Le fonctionnement de l’indivision légale

L’article 815 du Code civil mentionne les règles ayant pour but d’organiser la gestion de l’indivision.

Un droit de cogestion

Chaque cohéritier indivisaire dispose d’un droit de cogestion du patrimoine successoral. 

Les actes conservatoires peuvent être décidés par un seul indivisaire (dépenses engagées pour la bonne conservation des biens), les actes de gestion nécessitent la majorité des 2/3 des parts de l’indivision (renouvellement d’un bail, vente de biens meubles pour payer des dettes ou charges de la succession) tandis que les actes de disposition requièrent l’unanimité (vente de biens non justifiée). En principe, lorsque des biens sont déposés en maison de ventes il est nécessaire que chaque indivisaire signe un mandat de vente.

Un droit à une demande d’avance

Chaque cohéritier peut demander une avance qui sera par la suite déduite lors du partage.

Les revenus produits par l’indivision

Les revenus produits sont à leur tour indivis (dividendes, loyers). Toutefois, les héritiers peuvent demander à percevoir ces revenus chaque année. Tout comme l’avance, les sommes perçues seront déduites de la part de chaque indivisaire ayant utilisé cette faculté au jour de la liquidation.

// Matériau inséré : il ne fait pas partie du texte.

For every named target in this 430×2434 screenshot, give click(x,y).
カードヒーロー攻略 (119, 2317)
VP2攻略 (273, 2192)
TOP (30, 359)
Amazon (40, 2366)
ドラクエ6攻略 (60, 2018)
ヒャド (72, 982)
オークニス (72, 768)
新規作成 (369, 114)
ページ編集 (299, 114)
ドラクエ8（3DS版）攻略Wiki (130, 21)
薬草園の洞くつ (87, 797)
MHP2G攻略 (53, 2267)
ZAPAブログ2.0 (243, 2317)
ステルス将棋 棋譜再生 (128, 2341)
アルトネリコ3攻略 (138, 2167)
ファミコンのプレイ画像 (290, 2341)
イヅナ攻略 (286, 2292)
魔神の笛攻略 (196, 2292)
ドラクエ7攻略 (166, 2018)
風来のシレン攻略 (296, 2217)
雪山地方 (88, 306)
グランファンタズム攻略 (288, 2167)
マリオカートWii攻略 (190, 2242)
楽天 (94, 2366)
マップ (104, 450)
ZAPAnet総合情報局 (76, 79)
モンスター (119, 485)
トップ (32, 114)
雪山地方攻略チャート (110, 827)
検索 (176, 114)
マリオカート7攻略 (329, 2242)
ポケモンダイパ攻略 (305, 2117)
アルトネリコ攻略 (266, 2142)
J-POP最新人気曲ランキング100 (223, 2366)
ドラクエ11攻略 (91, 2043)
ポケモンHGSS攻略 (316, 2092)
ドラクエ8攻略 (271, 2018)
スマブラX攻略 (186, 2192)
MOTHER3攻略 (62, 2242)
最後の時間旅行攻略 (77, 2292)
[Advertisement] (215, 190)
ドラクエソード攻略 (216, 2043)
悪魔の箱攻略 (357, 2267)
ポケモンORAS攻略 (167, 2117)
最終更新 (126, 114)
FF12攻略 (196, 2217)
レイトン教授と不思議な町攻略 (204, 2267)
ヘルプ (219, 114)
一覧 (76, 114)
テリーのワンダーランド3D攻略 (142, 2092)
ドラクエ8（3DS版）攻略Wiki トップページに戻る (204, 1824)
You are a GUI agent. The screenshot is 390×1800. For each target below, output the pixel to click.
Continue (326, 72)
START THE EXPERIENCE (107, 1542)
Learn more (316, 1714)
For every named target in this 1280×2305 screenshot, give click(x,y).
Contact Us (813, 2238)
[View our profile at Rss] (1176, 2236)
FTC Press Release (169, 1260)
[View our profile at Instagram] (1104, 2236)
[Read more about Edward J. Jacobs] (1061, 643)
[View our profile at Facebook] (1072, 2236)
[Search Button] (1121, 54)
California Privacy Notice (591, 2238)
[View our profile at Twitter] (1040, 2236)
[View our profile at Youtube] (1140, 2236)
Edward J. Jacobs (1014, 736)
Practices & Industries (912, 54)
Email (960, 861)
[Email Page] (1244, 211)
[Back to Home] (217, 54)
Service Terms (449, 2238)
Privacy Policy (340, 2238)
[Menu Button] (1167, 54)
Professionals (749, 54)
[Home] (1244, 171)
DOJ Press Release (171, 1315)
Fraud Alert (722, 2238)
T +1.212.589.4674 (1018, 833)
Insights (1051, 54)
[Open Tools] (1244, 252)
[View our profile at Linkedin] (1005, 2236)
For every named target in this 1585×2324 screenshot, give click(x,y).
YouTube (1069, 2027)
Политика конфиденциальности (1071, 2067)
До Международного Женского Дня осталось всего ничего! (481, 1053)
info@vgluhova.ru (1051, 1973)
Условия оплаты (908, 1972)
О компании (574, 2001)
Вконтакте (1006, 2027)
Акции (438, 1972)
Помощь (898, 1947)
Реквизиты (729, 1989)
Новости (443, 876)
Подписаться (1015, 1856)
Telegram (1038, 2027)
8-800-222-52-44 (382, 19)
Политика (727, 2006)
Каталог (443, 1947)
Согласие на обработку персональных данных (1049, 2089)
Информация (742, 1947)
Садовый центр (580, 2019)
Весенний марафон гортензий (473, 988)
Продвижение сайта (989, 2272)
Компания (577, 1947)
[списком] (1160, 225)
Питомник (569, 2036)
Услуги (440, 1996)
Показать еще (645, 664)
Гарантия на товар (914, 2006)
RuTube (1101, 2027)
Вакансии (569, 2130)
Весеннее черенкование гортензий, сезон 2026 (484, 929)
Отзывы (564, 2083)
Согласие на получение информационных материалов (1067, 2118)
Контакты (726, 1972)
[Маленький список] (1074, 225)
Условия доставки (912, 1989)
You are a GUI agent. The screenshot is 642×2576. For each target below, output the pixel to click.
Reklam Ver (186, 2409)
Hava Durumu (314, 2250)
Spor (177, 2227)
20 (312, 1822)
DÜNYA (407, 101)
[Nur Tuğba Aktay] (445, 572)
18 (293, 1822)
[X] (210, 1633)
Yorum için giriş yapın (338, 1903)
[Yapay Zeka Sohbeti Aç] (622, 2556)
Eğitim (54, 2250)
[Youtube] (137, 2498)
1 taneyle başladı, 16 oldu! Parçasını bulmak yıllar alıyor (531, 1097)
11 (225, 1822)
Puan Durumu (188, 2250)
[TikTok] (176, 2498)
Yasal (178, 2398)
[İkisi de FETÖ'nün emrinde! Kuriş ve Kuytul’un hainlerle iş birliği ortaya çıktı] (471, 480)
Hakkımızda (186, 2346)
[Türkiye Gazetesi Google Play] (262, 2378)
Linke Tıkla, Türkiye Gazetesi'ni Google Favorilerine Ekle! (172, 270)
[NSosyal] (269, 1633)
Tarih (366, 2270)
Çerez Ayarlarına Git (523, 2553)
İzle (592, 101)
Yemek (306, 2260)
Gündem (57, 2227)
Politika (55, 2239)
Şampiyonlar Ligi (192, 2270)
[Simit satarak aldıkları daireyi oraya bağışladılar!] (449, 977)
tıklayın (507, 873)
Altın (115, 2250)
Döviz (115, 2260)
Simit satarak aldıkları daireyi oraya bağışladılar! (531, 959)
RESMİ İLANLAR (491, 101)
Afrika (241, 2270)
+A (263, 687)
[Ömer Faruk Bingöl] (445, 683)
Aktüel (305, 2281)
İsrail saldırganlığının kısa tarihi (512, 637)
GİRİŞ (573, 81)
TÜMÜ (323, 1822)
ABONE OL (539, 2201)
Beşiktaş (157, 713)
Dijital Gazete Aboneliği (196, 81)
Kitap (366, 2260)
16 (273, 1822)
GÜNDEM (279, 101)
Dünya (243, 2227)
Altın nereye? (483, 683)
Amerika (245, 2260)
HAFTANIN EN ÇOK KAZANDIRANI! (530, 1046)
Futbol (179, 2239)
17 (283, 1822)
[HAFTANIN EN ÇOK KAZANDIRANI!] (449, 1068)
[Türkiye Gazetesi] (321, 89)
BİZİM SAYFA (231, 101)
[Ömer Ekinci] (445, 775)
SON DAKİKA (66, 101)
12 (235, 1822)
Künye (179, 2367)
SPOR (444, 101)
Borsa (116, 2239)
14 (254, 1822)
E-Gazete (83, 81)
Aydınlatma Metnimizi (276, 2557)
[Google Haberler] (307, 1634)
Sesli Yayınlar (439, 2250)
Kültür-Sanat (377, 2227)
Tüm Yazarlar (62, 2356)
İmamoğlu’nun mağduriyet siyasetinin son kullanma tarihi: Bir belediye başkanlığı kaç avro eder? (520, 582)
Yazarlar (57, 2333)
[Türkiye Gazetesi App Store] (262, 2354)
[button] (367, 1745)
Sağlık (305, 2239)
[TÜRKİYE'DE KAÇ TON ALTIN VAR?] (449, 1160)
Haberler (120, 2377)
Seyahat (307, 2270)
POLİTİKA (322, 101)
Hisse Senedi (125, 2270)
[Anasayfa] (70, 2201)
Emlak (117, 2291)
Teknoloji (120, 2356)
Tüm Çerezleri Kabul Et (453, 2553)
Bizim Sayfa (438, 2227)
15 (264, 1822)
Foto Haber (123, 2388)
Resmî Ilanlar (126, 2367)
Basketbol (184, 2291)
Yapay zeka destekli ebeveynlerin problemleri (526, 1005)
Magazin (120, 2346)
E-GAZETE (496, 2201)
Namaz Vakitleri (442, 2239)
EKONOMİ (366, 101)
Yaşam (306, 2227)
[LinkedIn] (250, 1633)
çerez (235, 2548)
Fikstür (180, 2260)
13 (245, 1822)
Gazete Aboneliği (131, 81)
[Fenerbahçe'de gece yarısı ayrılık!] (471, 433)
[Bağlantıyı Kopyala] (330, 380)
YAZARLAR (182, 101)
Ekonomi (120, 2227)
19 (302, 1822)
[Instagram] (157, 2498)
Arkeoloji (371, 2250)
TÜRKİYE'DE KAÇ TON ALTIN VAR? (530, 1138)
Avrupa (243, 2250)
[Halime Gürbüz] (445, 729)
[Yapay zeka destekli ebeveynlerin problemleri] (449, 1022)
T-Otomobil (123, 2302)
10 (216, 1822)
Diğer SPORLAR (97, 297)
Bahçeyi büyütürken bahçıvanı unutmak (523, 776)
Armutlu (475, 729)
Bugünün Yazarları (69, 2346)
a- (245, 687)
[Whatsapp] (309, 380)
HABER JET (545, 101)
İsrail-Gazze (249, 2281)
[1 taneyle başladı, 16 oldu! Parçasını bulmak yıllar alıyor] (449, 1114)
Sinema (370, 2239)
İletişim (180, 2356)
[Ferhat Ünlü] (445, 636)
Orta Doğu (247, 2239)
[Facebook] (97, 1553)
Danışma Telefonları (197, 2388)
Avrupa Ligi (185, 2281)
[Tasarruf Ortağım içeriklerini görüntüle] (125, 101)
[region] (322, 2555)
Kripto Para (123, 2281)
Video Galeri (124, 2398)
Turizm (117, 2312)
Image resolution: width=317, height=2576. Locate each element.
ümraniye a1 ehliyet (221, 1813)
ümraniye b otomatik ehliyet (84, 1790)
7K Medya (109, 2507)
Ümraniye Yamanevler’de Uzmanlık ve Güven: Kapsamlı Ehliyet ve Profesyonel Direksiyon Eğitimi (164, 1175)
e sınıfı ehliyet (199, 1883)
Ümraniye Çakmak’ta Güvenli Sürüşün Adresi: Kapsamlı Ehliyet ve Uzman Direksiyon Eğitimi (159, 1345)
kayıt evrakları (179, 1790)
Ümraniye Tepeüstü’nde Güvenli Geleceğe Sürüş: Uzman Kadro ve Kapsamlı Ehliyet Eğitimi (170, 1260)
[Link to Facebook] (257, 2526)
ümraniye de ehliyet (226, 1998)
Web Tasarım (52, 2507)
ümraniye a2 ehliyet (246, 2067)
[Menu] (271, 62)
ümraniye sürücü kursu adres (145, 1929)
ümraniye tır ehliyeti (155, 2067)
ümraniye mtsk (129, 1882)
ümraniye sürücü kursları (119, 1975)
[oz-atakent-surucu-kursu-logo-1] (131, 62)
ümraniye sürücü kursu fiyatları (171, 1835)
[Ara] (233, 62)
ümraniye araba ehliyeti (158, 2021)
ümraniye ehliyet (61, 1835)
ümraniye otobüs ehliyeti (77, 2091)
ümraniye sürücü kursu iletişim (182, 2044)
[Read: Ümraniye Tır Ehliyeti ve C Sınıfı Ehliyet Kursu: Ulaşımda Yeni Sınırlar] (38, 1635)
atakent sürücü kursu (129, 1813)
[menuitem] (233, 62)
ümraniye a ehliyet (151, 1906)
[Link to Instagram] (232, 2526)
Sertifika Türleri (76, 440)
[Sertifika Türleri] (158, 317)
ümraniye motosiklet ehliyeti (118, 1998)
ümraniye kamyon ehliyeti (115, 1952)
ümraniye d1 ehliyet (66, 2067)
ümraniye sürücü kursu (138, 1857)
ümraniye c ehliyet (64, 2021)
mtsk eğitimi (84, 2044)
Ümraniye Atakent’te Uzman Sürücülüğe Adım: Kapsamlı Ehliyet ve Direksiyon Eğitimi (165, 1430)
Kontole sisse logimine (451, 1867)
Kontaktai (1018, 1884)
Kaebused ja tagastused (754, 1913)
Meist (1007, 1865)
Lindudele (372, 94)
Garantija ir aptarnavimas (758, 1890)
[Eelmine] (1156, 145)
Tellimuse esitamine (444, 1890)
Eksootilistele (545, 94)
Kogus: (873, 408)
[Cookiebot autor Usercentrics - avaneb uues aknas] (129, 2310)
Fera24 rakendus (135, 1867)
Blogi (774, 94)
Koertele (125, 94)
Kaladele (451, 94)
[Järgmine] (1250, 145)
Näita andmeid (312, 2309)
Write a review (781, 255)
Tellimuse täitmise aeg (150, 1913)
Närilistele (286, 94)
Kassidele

La cession de part indivise

Un indivisaire peut décider de céder sa part indivise, soit à titre onéreux soit à titre gratuit. Dans le premier cas, le vendeur doit informer les indivisaires qui bénéficient d’un droit de préemption et peuvent se porter acquéreur à titre individuel ou ensemble. Cette information formelle doit se faire par acte d’huissier et doit mentionner les conditions de vente ainsi que le prix.

Le partage : la fin de l’indivision

Le partage amiable

Il existe quatre façons amiables de sortir d’une indivision. Comme expliqué plus haut, un indivisaire peut sortir de l’indivision en vendant ou donnant sa quote-part. 

Lorsque tous les héritiers sont d’accord, il est possible de sortir de l’indivision de façon collective par la vente des biens indivis. Les héritiers se partageront alors le prix en fonction de la quote-part revenant à chacun.

Hors convention d’indivision, la loi prévoit la possibilité de partager les biens indivis à tout moment et pour chacun des indivisaires. 

Enfin, en vertu du partage amiable la répartition des biens se fera entre tous les indivisaires et au prorata de leur part respective.

Le partage judiciaire

À défaut d’un accord entre les indivisaires, le partage judiciaire devient inévitable. Cette procédure est longue et coûteuse c’est pourquoi elle doit être évitée. Le Tribunal de grande instance saisi désignera alors un notaire chargé d’estimer les biens et de composer des lots numérotés qu’il attribuera aux indivisaires par tirage au sort.

Les effets du partage

Après le partage, qu’il soit amiable ou judiciaire, chaque héritier devient propriétaire exclusif de ce qui lui a été attribué lors de la liquidation de l’indivision. Cet effet est rétroactif puisque l’indivisaire est réputé propriétaire de son lot depuis le premier jour de l’indivision.